Reputation: 65
Hi i am new to hive i am using regexp_extract for getting substring from a string
my string is '/abc/def/ghi/'
how will get abc or def or ghi using regexp_extract function
Upvotes: 2
Views: 8532
Reputation: 1197
Below would be the query.
hive> select regexp_extract('/abc123./def456./ghi789/', '\/([\\w\\d.]*)\/([\\w\\d.]*)\/([\\w\\d.]*)',1);
OK
abc123.
Time taken: 0.103 seconds, Fetched: 1 row(s)
hive> select regexp_extract('/abc123./def456./ghi789/', '\/([\\w\\d.]*)\/([\\w\\d.]*)\/([\\w\\d.]*)',2);
OK
def456.
Time taken: 0.1 seconds, Fetched: 1 row(s)
hive> select regexp_extract('/abc123./def456./ghi789/', '\/([\\w\\d.]*)\/([\\w\\d.]*)\/([\\w\\d.]*)',3);
OK
ghi789
Time taken: 0.124 seconds, Fetched: 1 row(s)
Upvotes: 1
Reputation: 38290
Remove leading and trailing '/'
and use split()
to get an Array. split() is also using regexp:
hive> select split(regexp_replace('/abc/def/ghi/','^/|/$',''),'/')[0];
abc
hive> select split(regexp_replace('/abc/def/ghi/','^/|/$',''),'/')[1];
def
hive> select split(regexp_replace('/abc/def/ghi/','^/|/$',''),'/')[2];
ghi
Or in a subquery:
hive> select array[0], array[1], array[2]
from (select split(regexp_replace('/abc/def/ghi/','^/|/$',''),'/') as array) s;
OK
_c0 _c1 _c2
abc def ghi
Time taken: 0.192 seconds, Fetched: 1 row(s)
Upvotes: 3
Reputation: 520908
We can use regexp_extract
by providing a pattern with capture groups targeting what we want to match. Then, we can specify which group should serve as the replacement.

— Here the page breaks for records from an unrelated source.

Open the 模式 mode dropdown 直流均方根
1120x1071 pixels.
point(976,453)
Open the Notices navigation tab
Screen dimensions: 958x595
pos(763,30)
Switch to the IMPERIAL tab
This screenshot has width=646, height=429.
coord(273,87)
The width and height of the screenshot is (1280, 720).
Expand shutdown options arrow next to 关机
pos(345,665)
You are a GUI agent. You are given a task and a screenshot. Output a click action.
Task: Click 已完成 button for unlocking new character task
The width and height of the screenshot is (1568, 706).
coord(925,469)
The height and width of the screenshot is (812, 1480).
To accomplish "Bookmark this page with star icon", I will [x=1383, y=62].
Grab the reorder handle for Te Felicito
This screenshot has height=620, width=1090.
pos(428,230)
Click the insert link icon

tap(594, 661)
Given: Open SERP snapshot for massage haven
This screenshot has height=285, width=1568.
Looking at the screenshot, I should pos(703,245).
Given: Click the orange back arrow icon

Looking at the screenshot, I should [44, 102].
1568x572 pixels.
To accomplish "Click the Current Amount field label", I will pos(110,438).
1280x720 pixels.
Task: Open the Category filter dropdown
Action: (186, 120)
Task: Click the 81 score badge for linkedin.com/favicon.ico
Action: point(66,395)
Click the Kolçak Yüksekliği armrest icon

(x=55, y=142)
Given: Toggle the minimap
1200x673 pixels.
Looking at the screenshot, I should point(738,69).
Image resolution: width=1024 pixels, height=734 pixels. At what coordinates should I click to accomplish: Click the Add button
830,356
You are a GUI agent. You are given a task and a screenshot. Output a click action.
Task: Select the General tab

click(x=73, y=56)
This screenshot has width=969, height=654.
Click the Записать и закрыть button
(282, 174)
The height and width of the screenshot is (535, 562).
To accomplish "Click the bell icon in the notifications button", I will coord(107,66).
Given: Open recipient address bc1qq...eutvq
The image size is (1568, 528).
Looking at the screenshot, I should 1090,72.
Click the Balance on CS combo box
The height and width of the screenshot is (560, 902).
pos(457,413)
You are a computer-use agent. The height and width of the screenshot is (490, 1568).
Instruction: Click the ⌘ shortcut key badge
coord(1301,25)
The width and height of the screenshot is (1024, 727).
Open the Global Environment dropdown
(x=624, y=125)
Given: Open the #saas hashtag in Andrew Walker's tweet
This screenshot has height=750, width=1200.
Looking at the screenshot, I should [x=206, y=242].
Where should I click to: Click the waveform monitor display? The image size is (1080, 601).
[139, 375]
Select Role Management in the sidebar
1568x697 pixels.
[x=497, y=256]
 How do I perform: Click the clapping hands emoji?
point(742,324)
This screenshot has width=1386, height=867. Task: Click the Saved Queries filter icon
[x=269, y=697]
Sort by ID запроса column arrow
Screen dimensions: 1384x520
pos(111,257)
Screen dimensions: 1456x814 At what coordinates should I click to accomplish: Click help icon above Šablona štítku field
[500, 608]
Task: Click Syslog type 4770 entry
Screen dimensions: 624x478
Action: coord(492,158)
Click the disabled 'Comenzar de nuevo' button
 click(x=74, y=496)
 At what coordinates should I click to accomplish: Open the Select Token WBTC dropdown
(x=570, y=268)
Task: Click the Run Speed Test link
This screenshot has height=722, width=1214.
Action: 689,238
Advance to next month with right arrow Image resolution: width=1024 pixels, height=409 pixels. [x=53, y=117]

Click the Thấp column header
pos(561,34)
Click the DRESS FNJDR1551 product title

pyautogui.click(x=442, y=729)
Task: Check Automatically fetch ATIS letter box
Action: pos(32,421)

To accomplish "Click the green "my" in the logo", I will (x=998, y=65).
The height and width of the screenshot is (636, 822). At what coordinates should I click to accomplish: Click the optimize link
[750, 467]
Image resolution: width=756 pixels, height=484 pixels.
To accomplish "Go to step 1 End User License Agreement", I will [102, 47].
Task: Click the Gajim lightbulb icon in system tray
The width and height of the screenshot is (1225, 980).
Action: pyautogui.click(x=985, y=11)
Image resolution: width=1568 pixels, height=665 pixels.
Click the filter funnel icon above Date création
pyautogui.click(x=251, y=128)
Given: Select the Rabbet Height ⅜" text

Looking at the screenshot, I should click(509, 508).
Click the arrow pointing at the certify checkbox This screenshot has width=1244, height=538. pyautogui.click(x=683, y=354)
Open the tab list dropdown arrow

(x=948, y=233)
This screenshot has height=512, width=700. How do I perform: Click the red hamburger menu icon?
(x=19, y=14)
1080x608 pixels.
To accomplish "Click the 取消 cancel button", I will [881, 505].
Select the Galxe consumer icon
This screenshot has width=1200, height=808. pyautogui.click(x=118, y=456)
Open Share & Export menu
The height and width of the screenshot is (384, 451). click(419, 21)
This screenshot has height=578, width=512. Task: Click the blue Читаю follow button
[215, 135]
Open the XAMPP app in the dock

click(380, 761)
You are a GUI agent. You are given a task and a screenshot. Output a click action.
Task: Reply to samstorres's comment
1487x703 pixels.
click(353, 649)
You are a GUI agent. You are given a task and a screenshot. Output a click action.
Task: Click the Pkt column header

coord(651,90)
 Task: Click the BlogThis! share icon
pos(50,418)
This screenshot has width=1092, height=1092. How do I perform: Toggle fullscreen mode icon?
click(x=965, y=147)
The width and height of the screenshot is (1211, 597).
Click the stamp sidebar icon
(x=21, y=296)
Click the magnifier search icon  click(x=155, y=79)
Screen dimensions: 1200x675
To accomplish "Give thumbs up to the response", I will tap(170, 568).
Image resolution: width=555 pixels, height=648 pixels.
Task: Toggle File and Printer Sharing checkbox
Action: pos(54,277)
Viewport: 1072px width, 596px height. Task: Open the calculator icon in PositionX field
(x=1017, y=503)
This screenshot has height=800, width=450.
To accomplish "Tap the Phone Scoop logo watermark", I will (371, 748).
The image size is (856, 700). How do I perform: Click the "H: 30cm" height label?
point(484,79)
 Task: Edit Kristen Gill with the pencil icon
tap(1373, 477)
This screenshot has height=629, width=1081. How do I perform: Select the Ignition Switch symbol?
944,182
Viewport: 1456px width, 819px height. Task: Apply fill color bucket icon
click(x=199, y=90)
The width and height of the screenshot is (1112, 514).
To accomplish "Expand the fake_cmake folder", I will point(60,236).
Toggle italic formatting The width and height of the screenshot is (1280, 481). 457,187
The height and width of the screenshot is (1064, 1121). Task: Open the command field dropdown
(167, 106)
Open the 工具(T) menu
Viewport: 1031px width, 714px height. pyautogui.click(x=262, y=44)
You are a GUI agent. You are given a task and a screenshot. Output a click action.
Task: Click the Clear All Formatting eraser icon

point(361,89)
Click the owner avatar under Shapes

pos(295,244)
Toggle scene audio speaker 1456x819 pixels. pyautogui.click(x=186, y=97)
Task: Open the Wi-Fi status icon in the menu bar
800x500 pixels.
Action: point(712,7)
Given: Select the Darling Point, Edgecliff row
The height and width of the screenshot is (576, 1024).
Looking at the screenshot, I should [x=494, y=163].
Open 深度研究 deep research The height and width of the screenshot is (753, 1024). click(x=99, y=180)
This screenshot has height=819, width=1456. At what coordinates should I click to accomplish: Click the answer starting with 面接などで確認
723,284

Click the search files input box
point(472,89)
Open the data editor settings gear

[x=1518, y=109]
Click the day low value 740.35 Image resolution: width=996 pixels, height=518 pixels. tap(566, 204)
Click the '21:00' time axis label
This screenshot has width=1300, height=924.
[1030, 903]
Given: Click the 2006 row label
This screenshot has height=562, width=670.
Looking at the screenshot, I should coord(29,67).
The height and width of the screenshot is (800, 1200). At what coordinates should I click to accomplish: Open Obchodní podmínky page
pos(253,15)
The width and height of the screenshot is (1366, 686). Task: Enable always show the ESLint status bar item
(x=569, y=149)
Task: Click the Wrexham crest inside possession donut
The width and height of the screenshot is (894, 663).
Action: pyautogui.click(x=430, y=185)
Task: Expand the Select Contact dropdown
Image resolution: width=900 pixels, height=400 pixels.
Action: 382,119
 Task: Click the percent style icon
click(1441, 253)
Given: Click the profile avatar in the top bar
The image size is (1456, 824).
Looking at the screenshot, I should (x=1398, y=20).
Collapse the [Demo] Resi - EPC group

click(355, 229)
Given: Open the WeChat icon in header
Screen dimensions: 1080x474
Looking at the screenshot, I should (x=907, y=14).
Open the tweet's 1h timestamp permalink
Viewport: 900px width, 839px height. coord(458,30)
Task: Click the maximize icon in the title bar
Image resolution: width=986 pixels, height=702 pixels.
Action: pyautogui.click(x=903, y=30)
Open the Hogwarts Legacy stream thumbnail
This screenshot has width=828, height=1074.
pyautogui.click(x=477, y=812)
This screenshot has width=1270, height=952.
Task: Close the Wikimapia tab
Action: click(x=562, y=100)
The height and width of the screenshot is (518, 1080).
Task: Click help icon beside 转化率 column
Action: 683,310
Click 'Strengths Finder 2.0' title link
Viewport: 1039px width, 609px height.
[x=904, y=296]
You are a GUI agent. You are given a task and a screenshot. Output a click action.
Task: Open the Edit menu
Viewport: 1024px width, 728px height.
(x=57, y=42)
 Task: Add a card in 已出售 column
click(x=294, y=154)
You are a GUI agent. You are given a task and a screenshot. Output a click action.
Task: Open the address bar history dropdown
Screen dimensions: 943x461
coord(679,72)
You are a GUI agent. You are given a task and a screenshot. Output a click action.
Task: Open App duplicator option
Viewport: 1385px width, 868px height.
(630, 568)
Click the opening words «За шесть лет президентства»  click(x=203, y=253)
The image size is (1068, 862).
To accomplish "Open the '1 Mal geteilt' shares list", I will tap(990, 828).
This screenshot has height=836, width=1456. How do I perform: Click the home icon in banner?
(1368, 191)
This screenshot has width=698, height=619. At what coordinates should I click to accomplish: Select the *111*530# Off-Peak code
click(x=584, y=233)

As an example, to find the content between the second and third path separators, we can try:
regexp_extract('/abc/def/ghi/', '/[^/]+/([^/]+).*', 1)
Note: The above is untested and may give error should it be necessary to escape the forward slashes. In that case, use the following:
regexp_extract('/abc/def/ghi/', '\/[^\/]+\/([^\/]+).*', 1)
Upvotes: 1